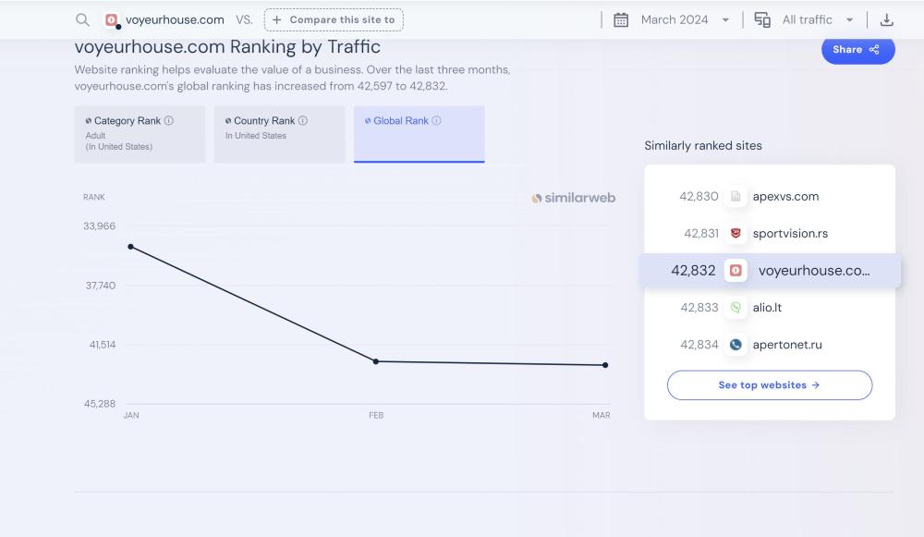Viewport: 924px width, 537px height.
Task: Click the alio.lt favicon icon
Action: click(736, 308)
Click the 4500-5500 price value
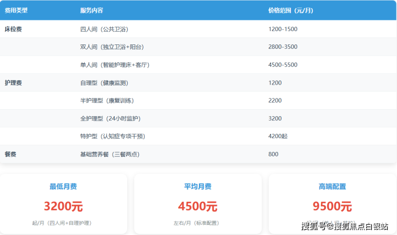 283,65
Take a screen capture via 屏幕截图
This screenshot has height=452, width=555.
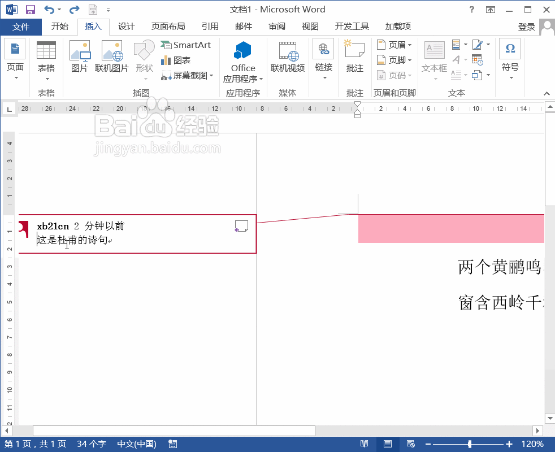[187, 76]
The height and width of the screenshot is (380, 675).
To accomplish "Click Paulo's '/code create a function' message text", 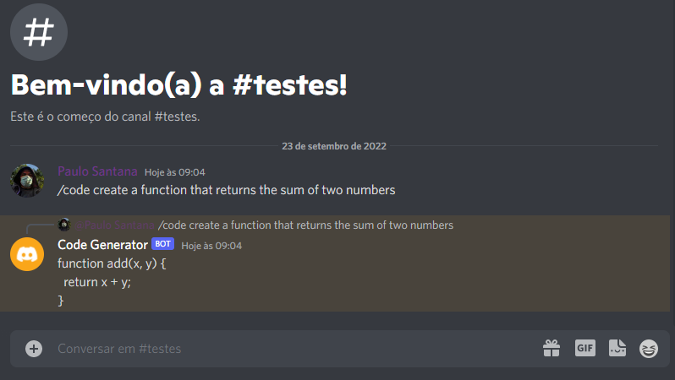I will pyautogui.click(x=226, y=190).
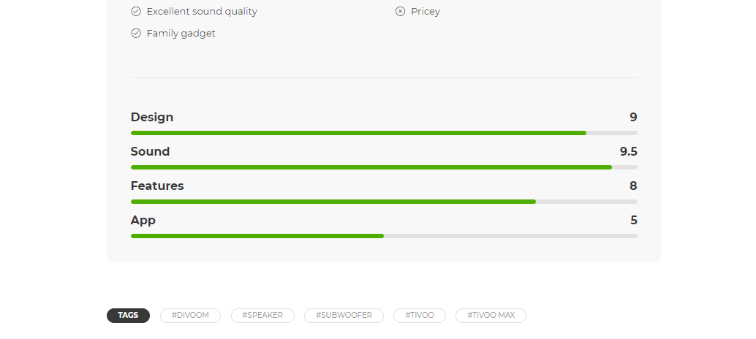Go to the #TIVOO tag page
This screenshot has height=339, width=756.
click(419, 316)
┄┄┄┄┄┄
== Exercise ==
Find the line with "Take a screen capture via 屏幕截图" and the line with "The height and" in the records above. Copy both and all lines between them exactly, without pictures.

== Exercise answer ==
Take a screen capture via 屏幕截图
This screenshot has height=452, width=555.
[187, 76]
The height and width of the screenshot is (380, 675).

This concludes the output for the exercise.